### Source document:
______________________________

Infrared imaging systems intended for medical application are regulated by the US Food and Drug Administration under Title 21, Parts 800-898 of the Code of Federal Regulations. The ‘510(k)’ provision of this regulation only requires the infrared imaging system be “substantially equivalent to devices legally marketed in interstate commerce prior to the May 28, 1976 enactment of the Medical Devices Amendment to the Federal Food, Drug and Cosmetic Act.” The rate of technological developments of infrared imaging systems since that time has been at least as great as the developments of the personal computer. Consider how much more powerful is the contemporary personal computer than was available in 1976 and you can appreciate the relatively low technologic standards by which infrared imaging systems can be legally sold as a class one medical device.
The infrared imaging systems that are used in medical applications today fall into two categories: thermal imagers and radiometric infrared cameras.

______________________________

Answer these from the text on medical infrared imaging systems:
1. Which agency regulates infrared imaging systems intended for medical application?
2. On what date was the Medical Devices Amendment enacted?
3. What are the two categories of infrared imaging systems used in medical applications today?
The lines after this text aren't needed for anything here.

______________________________

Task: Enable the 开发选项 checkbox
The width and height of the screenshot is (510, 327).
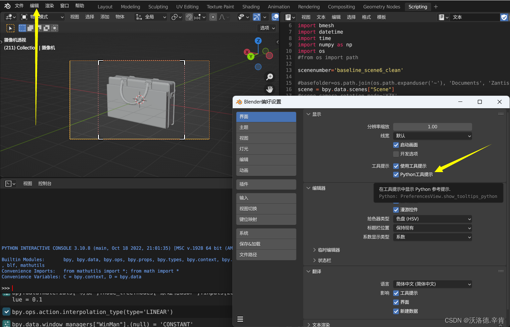Action: tap(396, 154)
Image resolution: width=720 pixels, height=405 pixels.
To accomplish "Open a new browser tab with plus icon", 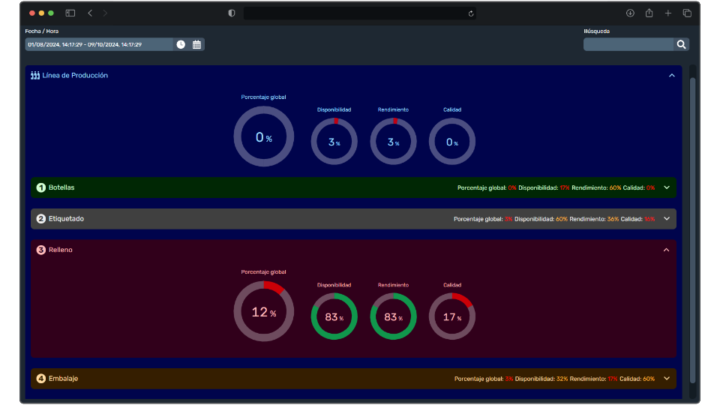I will [668, 14].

______________________________

### Your solution:
1. The US Food and Drug Administration.
2. May 28, 1976.
3. Thermal imagers and radiometric infrared cameras.